Le piano et les interprètes espagnols y trouvent naturellement une place de choix. Le 4 avril, Luis Fernando Pérez qui inaugurait la série au côté de l’Orchestre de la Garde Républicaine conduit par Sébastien Billard. Contrasté, le programme comportait entre autres le rarissime Concierto fantástico (1890) d’Isaac Albéniz (dont on doit l’orchestration à J. Trayter, pseudonyme du compositeur de zarzuela Tomás Bretón, qui dirigea la création de l’œuvre à Londres en novembre 1890 avec Albéniz au clavier). L’écriture pianistique y est certes encore éloignée des géniales conquêtes de La Vega et d’Iberia, mais montre une générosité, un brio, un lyrisme que Pérez a su faire siens avec l’élan et l’imagination sonore qu’on lui connaît. Un vrai régal, que prolongeait, en solo, la Danse rituelle du feu de Falla, ardente à souhait.

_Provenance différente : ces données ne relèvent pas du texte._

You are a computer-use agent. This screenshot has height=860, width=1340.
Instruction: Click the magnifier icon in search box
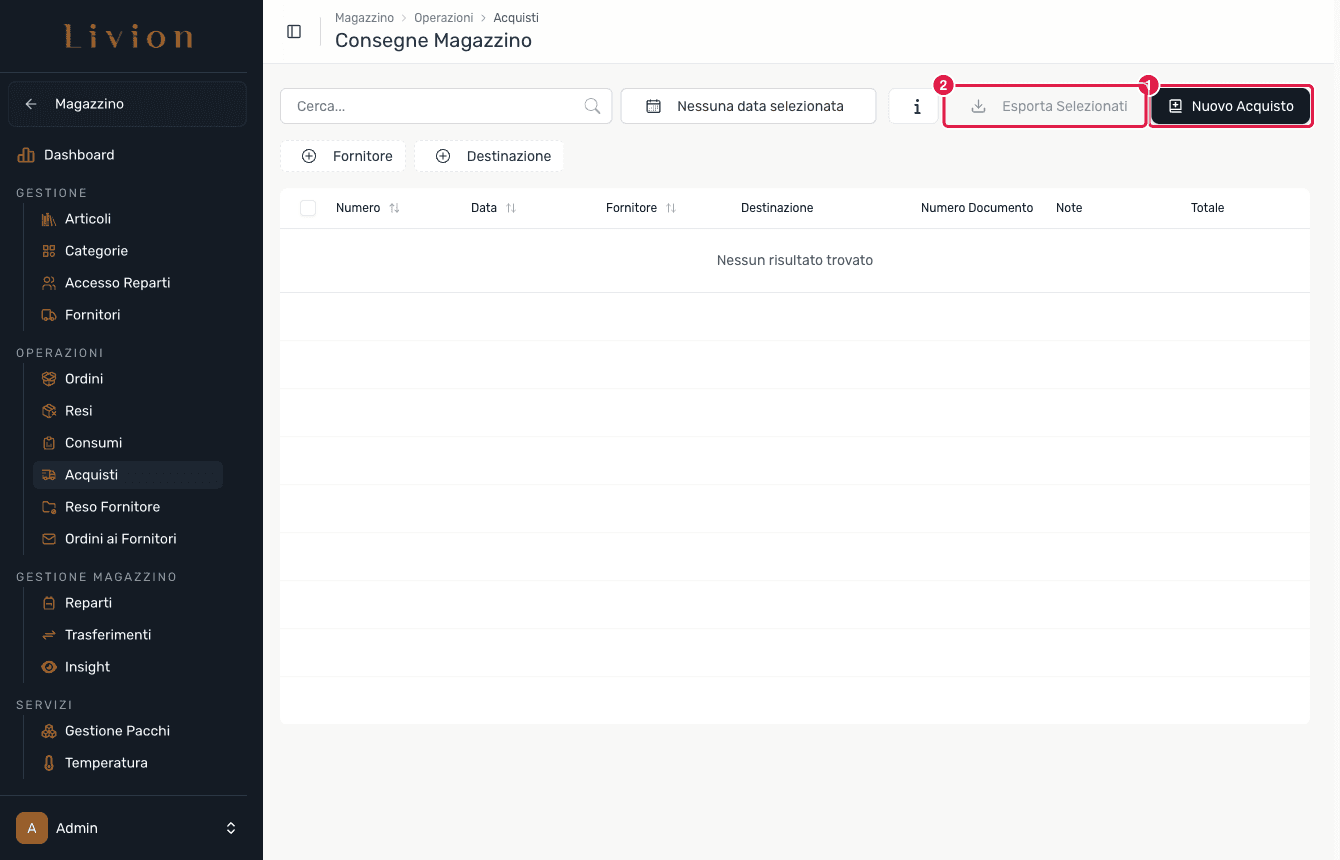[x=592, y=106]
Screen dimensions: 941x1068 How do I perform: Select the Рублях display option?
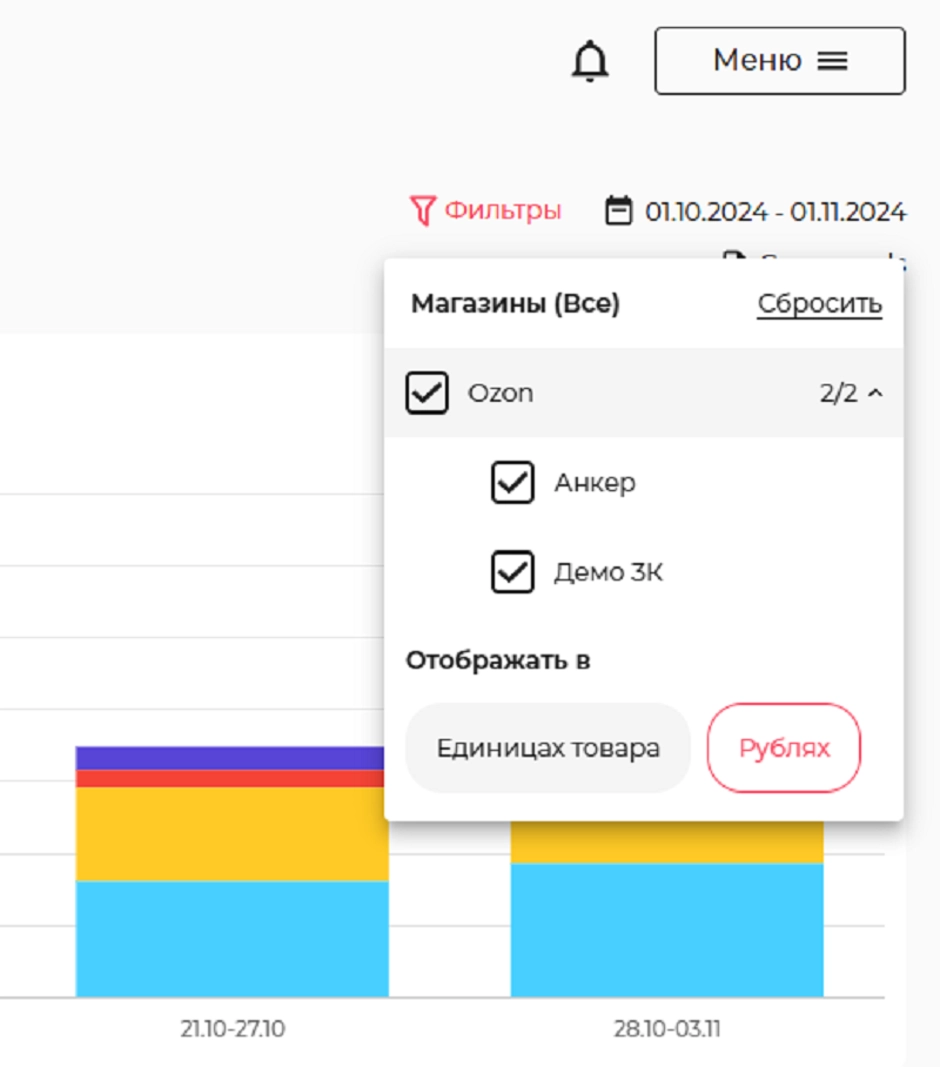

Après l’un des plus brillants représentants de la nouvelle génération du piano hispanique, on a retrouvé un peu plus d’un mois plus tard le grand aîné : Joaquín Achúuarro (photo). 86 printemps ? Sur le passeport peut-être, mais quelle jeunesse et quelle santé pianistique manifeste-t-il ! Le nageur émérite qu’est par ailleurs l’artiste l’expliquerait peut-être par les longueurs qu’il ne manque jamais de faire quand, piscine ou mer, l’occasion se présente. Mais son secret tient surtout à l’émerveillement face à la musique qu’il garde intact et qui fait le prix de chacune de ses apparitions.
© Souse
Préludes nos 10, 1, 9 et 7 : entrée en matière toute de pudeur et de poésie avec l’univers si économe de moyens de Federico Mompou. L’interprète – qui, fidèle à son habitude, prend le micro pour commenter les différents chapitres de son récital – nous embarque ensuite dans trois extraits d’une de ses partitions favorites, les Goyescas d’Enrique Granados (dont il a signé une inoubliable version en 1980, disponible chez Sony Classical).
Quejas, o la maja y el ruisenõr, El Amor y la muerte, Serenata del espectro : après Mompou, l’écriture se fait surabondante avec des pages dont Achúcarro livre une vision quintessenciée, attentive au détail mais d’abord concentrée sur l’essentiel, le chant. L’émotion saisit le public, en particulier dans la Ballade que l’interprète vit avec une humanité bouleversante – et une palette de couleurs riche et infiniment nuancée.
Avec la Fantasia Baetica de Manuel de Falla, le propos se fait autrement plus âpre pour servir une pièce qui plonge aux tréfonds de l’âme andalouse. Mordant des attaques, raucité du chant : tout est dit avec un feu et un aplomb magnifiques !
Gaspard de la Nuit compte parmi les partitions fétiches du pianiste et l’on ne s’étonne pas qu’il ait choisi ce Ravel pour conclure son récital parisien. Souvent dévoyé par les excès virtuoses, l’ouvrage se révèle dans sa plénitude sous des doigts dont l’art du timbre et le pouvoir suggestif happent l’auditeur. L’expérience d’une vie coule dans cette interprétation dédaigneuse de l’effet et d’une intensité poétique peu ordinaire.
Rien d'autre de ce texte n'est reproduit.